The supervisor was about to speak sharply to Carelle when she noticed the boy.

“I think I should know his size, after all,” the customer was saying. She talked on and on, an edge of something to her voice, a franticness, something close to hysteria, but Ellen listened with only half an ear. She stepped closer to the boy and the huge man with him stepped away from her. This went beyond business, this wasn’t about selling another shirt. This boy was deathly ill, and anyone could see it.

Ellen looked from the boy to Carelle, who was watching her from under her brows, then to the customer, who had stopped talking abruptly.

“This boy needs a doctor,” Ellen said, surprising herself with the effrontery but feeling compelled to speak.
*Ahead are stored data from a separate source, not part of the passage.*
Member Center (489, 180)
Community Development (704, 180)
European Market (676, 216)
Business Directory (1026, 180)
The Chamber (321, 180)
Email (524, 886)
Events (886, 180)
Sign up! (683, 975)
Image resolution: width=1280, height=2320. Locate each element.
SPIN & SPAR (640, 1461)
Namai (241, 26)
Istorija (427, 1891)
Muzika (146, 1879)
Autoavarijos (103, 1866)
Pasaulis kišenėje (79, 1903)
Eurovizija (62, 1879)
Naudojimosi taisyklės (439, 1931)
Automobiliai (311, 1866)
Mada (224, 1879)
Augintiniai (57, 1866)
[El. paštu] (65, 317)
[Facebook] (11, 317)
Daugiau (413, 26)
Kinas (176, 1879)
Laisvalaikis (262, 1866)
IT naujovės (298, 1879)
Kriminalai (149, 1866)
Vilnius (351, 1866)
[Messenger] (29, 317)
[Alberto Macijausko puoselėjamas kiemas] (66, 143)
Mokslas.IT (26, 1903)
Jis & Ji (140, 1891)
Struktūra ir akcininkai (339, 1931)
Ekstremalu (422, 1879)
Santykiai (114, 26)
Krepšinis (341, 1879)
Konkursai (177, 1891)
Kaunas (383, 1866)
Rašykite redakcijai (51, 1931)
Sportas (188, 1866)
The man and the boy had already turned and were walking away swiftly, the man’s big hand in the middle of the boy’s back, propelling him.

“Oh, really?” the customer said. “Thank you so much for your opinion, but I think I know what my boy needs.”

The customer stormed off, a look on her face that was ready to kill. Ellen watched them go, sensing Carelle moving up beside her.

“You right about that much,” Carelle said.

It was the first moment of solidarity Ellen could remember having felt with the clerk.

“Well, any fool could see it,” Ellen said.

“That’s what I mean,” Carelle said.


Reggie saw the headlights hit her ceiling, then vanish, then heard the crunch of tires on gravel. She lifted herself to her elbow and peered out the window in time to see the darkened car, wraithlike, come to a halt outside cabin six. The monster with the legs of a man and the body of two people hurried from the car and into the cabin, his form lighted briefly by the flicker from the television set.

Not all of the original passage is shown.